_The problem_
Output every line of the items below as a JSON array of strings, one string per line, leaving out blank lines.
☆ ☆ ☆ ☆
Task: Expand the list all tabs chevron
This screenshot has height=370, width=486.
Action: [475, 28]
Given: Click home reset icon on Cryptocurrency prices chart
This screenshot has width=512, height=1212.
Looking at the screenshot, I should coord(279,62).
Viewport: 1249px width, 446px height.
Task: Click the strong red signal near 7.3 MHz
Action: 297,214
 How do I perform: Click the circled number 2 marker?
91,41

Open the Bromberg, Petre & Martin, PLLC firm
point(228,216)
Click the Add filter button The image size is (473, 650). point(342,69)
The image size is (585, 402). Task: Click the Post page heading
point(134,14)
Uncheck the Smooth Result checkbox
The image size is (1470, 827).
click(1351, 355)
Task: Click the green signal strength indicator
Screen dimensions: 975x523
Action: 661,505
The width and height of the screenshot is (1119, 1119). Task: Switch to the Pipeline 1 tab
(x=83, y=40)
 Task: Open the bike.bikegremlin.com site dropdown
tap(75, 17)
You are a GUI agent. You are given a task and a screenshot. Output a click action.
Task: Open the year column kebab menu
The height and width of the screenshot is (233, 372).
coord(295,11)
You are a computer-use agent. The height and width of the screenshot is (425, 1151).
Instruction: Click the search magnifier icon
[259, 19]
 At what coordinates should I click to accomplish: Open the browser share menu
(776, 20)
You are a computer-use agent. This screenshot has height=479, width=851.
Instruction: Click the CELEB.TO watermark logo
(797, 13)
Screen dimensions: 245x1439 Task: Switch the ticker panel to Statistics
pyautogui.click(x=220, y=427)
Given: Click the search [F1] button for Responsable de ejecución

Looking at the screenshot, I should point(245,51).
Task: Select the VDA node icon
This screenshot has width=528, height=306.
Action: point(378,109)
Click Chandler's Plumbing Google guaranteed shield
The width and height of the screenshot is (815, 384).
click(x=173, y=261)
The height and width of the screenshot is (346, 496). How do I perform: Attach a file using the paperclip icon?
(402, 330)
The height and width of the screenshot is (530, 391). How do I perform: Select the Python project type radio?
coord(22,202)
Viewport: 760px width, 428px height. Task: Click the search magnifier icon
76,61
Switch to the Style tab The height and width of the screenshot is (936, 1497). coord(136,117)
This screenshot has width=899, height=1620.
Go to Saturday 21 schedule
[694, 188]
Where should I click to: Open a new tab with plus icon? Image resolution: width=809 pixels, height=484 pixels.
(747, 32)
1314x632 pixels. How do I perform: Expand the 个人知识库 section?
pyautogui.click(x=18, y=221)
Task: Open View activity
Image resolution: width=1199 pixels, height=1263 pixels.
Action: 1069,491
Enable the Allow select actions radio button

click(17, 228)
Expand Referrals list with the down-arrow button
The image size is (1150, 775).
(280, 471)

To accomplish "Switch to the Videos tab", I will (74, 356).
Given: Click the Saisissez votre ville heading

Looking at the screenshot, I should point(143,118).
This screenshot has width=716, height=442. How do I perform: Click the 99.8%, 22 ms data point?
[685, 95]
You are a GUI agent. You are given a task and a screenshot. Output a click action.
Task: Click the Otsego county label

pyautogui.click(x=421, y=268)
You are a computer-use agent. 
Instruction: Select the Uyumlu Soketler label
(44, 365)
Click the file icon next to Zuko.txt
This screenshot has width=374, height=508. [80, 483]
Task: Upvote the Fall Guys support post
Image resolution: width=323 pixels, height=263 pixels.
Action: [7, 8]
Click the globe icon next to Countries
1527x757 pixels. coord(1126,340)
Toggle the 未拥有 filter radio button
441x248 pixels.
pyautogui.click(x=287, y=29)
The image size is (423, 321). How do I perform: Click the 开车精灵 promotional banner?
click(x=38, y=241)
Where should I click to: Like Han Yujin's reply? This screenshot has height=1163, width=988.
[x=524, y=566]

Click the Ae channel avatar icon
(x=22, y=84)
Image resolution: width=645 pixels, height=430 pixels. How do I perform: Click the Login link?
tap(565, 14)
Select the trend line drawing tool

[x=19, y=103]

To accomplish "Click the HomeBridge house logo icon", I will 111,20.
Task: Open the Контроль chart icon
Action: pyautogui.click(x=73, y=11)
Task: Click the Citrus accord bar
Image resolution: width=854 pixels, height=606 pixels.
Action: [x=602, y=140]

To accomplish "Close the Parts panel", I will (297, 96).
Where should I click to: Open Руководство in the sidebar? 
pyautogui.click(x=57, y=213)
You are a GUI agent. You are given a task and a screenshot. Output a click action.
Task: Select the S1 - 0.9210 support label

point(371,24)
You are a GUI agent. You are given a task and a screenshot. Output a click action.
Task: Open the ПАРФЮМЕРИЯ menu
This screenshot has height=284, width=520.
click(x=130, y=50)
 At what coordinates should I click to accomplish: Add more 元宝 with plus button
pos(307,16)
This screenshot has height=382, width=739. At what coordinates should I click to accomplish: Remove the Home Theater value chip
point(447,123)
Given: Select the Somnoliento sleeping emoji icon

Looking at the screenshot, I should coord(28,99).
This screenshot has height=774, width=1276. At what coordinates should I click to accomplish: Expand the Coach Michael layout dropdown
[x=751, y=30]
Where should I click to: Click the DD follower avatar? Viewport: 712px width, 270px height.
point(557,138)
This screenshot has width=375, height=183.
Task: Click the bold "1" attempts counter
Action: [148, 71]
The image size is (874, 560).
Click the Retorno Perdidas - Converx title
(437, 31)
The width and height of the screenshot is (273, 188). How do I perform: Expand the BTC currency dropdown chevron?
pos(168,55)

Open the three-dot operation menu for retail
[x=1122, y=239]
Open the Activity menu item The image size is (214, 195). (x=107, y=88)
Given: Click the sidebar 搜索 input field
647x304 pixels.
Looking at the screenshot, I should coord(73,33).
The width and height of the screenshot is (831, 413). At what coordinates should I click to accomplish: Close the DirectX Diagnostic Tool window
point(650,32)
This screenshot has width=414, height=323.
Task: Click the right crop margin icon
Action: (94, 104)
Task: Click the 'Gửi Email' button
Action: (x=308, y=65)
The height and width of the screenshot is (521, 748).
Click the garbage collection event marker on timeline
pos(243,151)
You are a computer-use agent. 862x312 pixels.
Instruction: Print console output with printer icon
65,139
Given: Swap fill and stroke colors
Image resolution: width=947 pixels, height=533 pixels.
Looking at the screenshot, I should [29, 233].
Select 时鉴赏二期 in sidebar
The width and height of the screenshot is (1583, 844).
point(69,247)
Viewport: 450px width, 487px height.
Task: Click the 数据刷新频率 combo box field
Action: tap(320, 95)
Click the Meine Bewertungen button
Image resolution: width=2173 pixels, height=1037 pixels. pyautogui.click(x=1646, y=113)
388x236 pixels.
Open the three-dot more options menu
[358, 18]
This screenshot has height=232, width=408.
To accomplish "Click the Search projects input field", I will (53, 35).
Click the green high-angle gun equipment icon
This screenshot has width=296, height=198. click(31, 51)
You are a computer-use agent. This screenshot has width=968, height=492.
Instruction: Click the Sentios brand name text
☆ ☆ ☆ ☆
_Result of this exercise_
[
  "Task: Expand the list all tabs chevron",
  "This screenshot has height=370, width=486.",
  "Action: [475, 28]",
  "Given: Click home reset icon on Cryptocurrency prices chart",
  "This screenshot has width=512, height=1212.",
  "Looking at the screenshot, I should coord(279,62).",
  "Viewport: 1249px width, 446px height.",
  "Task: Click the strong red signal near 7.3 MHz",
  "Action: 297,214",
  " How do I perform: Click the circled number 2 marker?",
  "91,41",
  "Open the Bromberg, Petre & Martin, PLLC firm",
  "point(228,216)",
  "Click the Add filter button The image size is (473, 650). point(342,69)",
  "The image size is (585, 402). Task: Click the Post page heading",
  "point(134,14)",
  "Uncheck the Smooth Result checkbox",
  "The image size is (1470, 827).",
  "click(1351, 355)",
  "Task: Click the green signal strength indicator",
  "Screen dimensions: 975x523",
  "Action: 661,505",
  "The width and height of the screenshot is (1119, 1119). Task: Switch to the Pipeline 1 tab",
  "(x=83, y=40)",
  " Task: Open the bike.bikegremlin.com site dropdown",
  "tap(75, 17)",
  "You are a GUI agent. You are given a task and a screenshot. Output a click action.",
  "Task: Open the year column kebab menu",
  "The height and width of the screenshot is (233, 372).",
  "coord(295,11)",
  "You are a computer-use agent. The height and width of the screenshot is (425, 1151).",
  "Instruction: Click the search magnifier icon",
  "[259, 19]",
  " At what coordinates should I click to accomplish: Open the browser share menu",
  "(776, 20)",
  "You are a computer-use agent. This screenshot has height=479, width=851.",
  "Instruction: Click the CELEB.TO watermark logo",
  "(797, 13)",
  "Screen dimensions: 245x1439 Task: Switch the ticker panel to Statistics",
  "pyautogui.click(x=220, y=427)",
  "Given: Click the search [F1] button for Responsable de ejecución",
  "Looking at the screenshot, I should point(245,51).",
  "Task: Select the VDA node icon",
  "This screenshot has width=528, height=306.",
  "Action: point(378,109)",
  "Click Chandler's Plumbing Google guaranteed shield",
  "The width and height of the screenshot is (815, 384).",
  "click(x=173, y=261)",
  "The height and width of the screenshot is (346, 496). How do I perform: Attach a file using the paperclip icon?",
  "(402, 330)",
  "The height and width of the screenshot is (530, 391). How do I perform: Select the Python project type radio?",
  "coord(22,202)",
  "Viewport: 760px width, 428px height. Task: Click the search magnifier icon",
  "76,61",
  "Switch to the Style tab The height and width of the screenshot is (936, 1497). coord(136,117)",
  "This screenshot has width=899, height=1620.",
  "Go to Saturday 21 schedule",
  "[694, 188]",
  "Where should I click to: Open a new tab with plus icon? Image resolution: width=809 pixels, height=484 pixels.",
  "(747, 32)",
  "1314x632 pixels. How do I perform: Expand the 个人知识库 section?",
  "pyautogui.click(x=18, y=221)",
  "Task: Open View activity",
  "Image resolution: width=1199 pixels, height=1263 pixels.",
  "Action: 1069,491",
  "Enable the Allow select actions radio button",
  "click(17, 228)",
  "Expand Referrals list with the down-arrow button",
  "The image size is (1150, 775).",
  "(280, 471)",
  "To accomplish \"Switch to the Videos tab\", I will (74, 356).",
  "Given: Click the Saisissez votre ville heading",
  "Looking at the screenshot, I should point(143,118).",
  "This screenshot has width=716, height=442. How do I perform: Click the 99.8%, 22 ms data point?",
  "[685, 95]",
  "You are a GUI agent. You are given a task and a screenshot. Output a click action.",
  "Task: Click the Otsego county label",
  "pyautogui.click(x=421, y=268)",
  "You are a computer-use agent. ",
  "Instruction: Select the Uyumlu Soketler label",
  "(44, 365)",
  "Click the file icon next to Zuko.txt",
  "This screenshot has width=374, height=508. [80, 483]",
  "Task: Upvote the Fall Guys support post",
  "Image resolution: width=323 pixels, height=263 pixels.",
  "Action: [7, 8]",
  "Click the globe icon next to Countries",
  "1527x757 pixels. coord(1126,340)",
  "Toggle the 未拥有 filter radio button",
  "441x248 pixels.",
  "pyautogui.click(x=287, y=29)",
  "The image size is (423, 321). How do I perform: Click the 开车精灵 promotional banner?",
  "click(x=38, y=241)",
  "Where should I click to: Like Han Yujin's reply? This screenshot has height=1163, width=988.",
  "[x=524, y=566]",
  "Click the Ae channel avatar icon",
  "(x=22, y=84)",
  "Image resolution: width=645 pixels, height=430 pixels. How do I perform: Click the Login link?",
  "tap(565, 14)",
  "Select the trend line drawing tool",
  "[x=19, y=103]",
  "To accomplish \"Click the HomeBridge house logo icon\", I will 111,20.",
  "Task: Open the Контроль chart icon",
  "Action: pyautogui.click(x=73, y=11)",
  "Task: Click the Citrus accord bar",
  "Image resolution: width=854 pixels, height=606 pixels.",
  "Action: [x=602, y=140]",
  "To accomplish \"Close the Parts panel\", I will (297, 96).",
  "Where should I click to: Open Руководство in the sidebar? ",
  "pyautogui.click(x=57, y=213)",
  "You are a GUI agent. You are given a task and a screenshot. Output a click action.",
  "Task: Select the S1 - 0.9210 support label",
  "point(371,24)",
  "You are a GUI agent. You are given a task and a screenshot. Output a click action.",
  "Task: Open the ПАРФЮМЕРИЯ menu",
  "This screenshot has height=284, width=520.",
  "click(x=130, y=50)",
  " At what coordinates should I click to accomplish: Add more 元宝 with plus button",
  "pos(307,16)",
  "This screenshot has height=382, width=739. At what coordinates should I click to accomplish: Remove the Home Theater value chip",
  "point(447,123)",
  "Given: Select the Somnoliento sleeping emoji icon",
  "Looking at the screenshot, I should coord(28,99).",
  "This screenshot has height=774, width=1276. At what coordinates should I click to accomplish: Expand the Coach Michael layout dropdown",
  "[x=751, y=30]",
  "Where should I click to: Click the DD follower avatar? Viewport: 712px width, 270px height.",
  "point(557,138)",
  "This screenshot has width=375, height=183.",
  "Task: Click the bold \"1\" attempts counter",
  "Action: [148, 71]",
  "The image size is (874, 560).",
  "Click the Retorno Perdidas - Converx title",
  "(437, 31)",
  "The width and height of the screenshot is (273, 188). How do I perform: Expand the BTC currency dropdown chevron?",
  "pos(168,55)",
  "Open the three-dot operation menu for retail",
  "[x=1122, y=239]",
  "Open the Activity menu item The image size is (214, 195). (x=107, y=88)",
  "Given: Click the sidebar 搜索 input field",
  "647x304 pixels.",
  "Looking at the screenshot, I should coord(73,33).",
  "The width and height of the screenshot is (831, 413). At what coordinates should I click to accomplish: Close the DirectX Diagnostic Tool window",
  "point(650,32)",
  "This screenshot has width=414, height=323.",
  "Task: Click the right crop margin icon",
  "Action: (94, 104)",
  "Task: Click the 'Gửi Email' button",
  "Action: (x=308, y=65)",
  "The height and width of the screenshot is (521, 748).",
  "Click the garbage collection event marker on timeline",
  "pos(243,151)",
  "You are a computer-use agent. 862x312 pixels.",
  "Instruction: Print console output with printer icon",
  "65,139",
  "Given: Swap fill and stroke colors",
  "Image resolution: width=947 pixels, height=533 pixels.",
  "Looking at the screenshot, I should [29, 233].",
  "Select 时鉴赏二期 in sidebar",
  "The width and height of the screenshot is (1583, 844).",
  "point(69,247)",
  "Viewport: 450px width, 487px height.",
  "Task: Click the 数据刷新频率 combo box field",
  "Action: tap(320, 95)",
  "Click the Meine Bewertungen button",
  "Image resolution: width=2173 pixels, height=1037 pixels. pyautogui.click(x=1646, y=113)",
  "388x236 pixels.",
  "Open the three-dot more options menu",
  "[358, 18]",
  "This screenshot has height=232, width=408.",
  "To accomplish \"Click the Search projects input field\", I will (53, 35).",
  "Click the green high-angle gun equipment icon",
  "This screenshot has width=296, height=198. click(31, 51)",
  "You are a computer-use agent. This screenshot has width=968, height=492.",
  "Instruction: Click the Sentios brand name text"
]